Task statement: Each line of the data below should be repeated exactly.

═══ Dataset entries ═══

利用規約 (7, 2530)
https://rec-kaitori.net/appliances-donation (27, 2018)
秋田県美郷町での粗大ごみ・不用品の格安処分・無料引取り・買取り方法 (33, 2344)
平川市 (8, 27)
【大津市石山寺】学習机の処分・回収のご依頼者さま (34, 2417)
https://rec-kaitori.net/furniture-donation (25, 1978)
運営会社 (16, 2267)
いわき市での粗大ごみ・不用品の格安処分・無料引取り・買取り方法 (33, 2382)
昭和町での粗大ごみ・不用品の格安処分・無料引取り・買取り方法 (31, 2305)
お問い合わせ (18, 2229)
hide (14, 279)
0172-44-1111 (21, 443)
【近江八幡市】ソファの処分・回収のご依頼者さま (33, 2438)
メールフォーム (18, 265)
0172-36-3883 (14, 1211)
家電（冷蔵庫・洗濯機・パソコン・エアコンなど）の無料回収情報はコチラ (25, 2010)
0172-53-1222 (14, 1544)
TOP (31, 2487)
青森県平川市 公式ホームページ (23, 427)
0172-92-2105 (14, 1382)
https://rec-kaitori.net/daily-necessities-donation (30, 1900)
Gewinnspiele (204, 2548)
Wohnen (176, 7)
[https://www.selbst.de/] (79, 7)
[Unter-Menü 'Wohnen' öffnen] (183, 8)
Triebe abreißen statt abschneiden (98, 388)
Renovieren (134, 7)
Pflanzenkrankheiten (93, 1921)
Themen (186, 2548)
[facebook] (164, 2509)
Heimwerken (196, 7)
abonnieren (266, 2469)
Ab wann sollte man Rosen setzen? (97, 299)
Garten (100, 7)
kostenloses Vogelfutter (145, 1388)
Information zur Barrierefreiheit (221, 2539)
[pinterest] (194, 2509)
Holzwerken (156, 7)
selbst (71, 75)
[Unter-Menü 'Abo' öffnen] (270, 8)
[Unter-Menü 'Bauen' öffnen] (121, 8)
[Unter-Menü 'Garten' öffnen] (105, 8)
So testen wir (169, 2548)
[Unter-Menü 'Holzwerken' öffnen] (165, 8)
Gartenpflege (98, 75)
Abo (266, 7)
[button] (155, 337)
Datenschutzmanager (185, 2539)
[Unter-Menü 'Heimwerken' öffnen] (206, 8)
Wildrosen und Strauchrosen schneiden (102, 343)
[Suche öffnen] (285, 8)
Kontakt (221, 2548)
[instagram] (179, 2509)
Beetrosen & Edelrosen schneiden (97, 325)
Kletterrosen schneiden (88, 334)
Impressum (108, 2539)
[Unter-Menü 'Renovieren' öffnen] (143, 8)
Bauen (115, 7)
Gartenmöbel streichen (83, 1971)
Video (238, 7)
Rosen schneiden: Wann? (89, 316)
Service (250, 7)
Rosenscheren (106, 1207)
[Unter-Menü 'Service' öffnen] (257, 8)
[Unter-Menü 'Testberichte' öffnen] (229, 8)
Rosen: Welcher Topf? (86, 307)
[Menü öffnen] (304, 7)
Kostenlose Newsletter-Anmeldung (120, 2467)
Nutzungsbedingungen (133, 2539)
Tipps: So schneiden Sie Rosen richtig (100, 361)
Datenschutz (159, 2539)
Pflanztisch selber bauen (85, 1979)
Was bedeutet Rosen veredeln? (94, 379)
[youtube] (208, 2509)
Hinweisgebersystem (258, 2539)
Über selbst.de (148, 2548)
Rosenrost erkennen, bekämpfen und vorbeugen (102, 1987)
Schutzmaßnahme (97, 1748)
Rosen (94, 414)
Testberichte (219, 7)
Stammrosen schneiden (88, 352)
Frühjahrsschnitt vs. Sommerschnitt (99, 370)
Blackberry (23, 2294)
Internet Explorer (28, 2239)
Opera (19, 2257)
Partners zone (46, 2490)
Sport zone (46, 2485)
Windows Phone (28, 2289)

═══

Task result:
利用規約 (7, 2530)
https://rec-kaitori.net/appliances-donation (27, 2018)
秋田県美郷町での粗大ごみ・不用品の格安処分・無料引取り・買取り方法 (33, 2344)
平川市 (8, 27)
【大津市石山寺】学習机の処分・回収のご依頼者さま (34, 2417)
https://rec-kaitori.net/furniture-donation (25, 1978)
運営会社 (16, 2267)
いわき市での粗大ごみ・不用品の格安処分・無料引取り・買取り方法 (33, 2382)
昭和町での粗大ごみ・不用品の格安処分・無料引取り・買取り方法 (31, 2305)
お問い合わせ (18, 2229)
hide (14, 279)
0172-44-1111 (21, 443)
【近江八幡市】ソファの処分・回収のご依頼者さま (33, 2438)
メールフォーム (18, 265)
0172-36-3883 (14, 1211)
家電（冷蔵庫・洗濯機・パソコン・エアコンなど）の無料回収情報はコチラ (25, 2010)
0172-53-1222 (14, 1544)
TOP (31, 2487)
青森県平川市 公式ホームページ (23, 427)
0172-92-2105 (14, 1382)
https://rec-kaitori.net/daily-necessities-donation (30, 1900)
Gewinnspiele (204, 2548)
Wohnen (176, 7)
[https://www.selbst.de/] (79, 7)
[Unter-Menü 'Wohnen' öffnen] (183, 8)
Triebe abreißen statt abschneiden (98, 388)
Renovieren (134, 7)
Pflanzenkrankheiten (93, 1921)
Themen (186, 2548)
[facebook] (164, 2509)
Heimwerken (196, 7)
abonnieren (266, 2469)
Ab wann sollte man Rosen setzen? (97, 299)
Garten (100, 7)
kostenloses Vogelfutter (145, 1388)
Information zur Barrierefreiheit (221, 2539)
[pinterest] (194, 2509)
Holzwerken (156, 7)
selbst (71, 75)
[Unter-Menü 'Abo' öffnen] (270, 8)
[Unter-Menü 'Bauen' öffnen] (121, 8)
[Unter-Menü 'Garten' öffnen] (105, 8)
So testen wir (169, 2548)
[Unter-Menü 'Holzwerken' öffnen] (165, 8)
Gartenpflege (98, 75)
Abo (266, 7)
[button] (155, 337)
Datenschutzmanager (185, 2539)
[Unter-Menü 'Heimwerken' öffnen] (206, 8)
Wildrosen und Strauchrosen schneiden (102, 343)
[Suche öffnen] (285, 8)
Kontakt (221, 2548)
[instagram] (179, 2509)
Beetrosen & Edelrosen schneiden (97, 325)
Kletterrosen schneiden (88, 334)
Impressum (108, 2539)
[Unter-Menü 'Renovieren' öffnen] (143, 8)
Bauen (115, 7)
Gartenmöbel streichen (83, 1971)
Video (238, 7)
Rosen schneiden: Wann? (89, 316)
Service (250, 7)
Rosenscheren (106, 1207)
[Unter-Menü 'Service' öffnen] (257, 8)
[Unter-Menü 'Testberichte' öffnen] (229, 8)
Rosen: Welcher Topf? (86, 307)
[Menü öffnen] (304, 7)
Kostenlose Newsletter-Anmeldung (120, 2467)
Nutzungsbedingungen (133, 2539)
Tipps: So schneiden Sie Rosen richtig (100, 361)
Datenschutz (159, 2539)
Pflanztisch selber bauen (85, 1979)
Was bedeutet Rosen veredeln? (94, 379)
[youtube] (208, 2509)
Hinweisgebersystem (258, 2539)
Über selbst.de (148, 2548)
Rosenrost erkennen, bekämpfen und vorbeugen (102, 1987)
Schutzmaßnahme (97, 1748)
Rosen (94, 414)
Testberichte (219, 7)
Stammrosen schneiden (88, 352)
Frühjahrsschnitt vs. Sommerschnitt (99, 370)
Blackberry (23, 2294)
Internet Explorer (28, 2239)
Opera (19, 2257)
Partners zone (46, 2490)
Sport zone (46, 2485)
Windows Phone (28, 2289)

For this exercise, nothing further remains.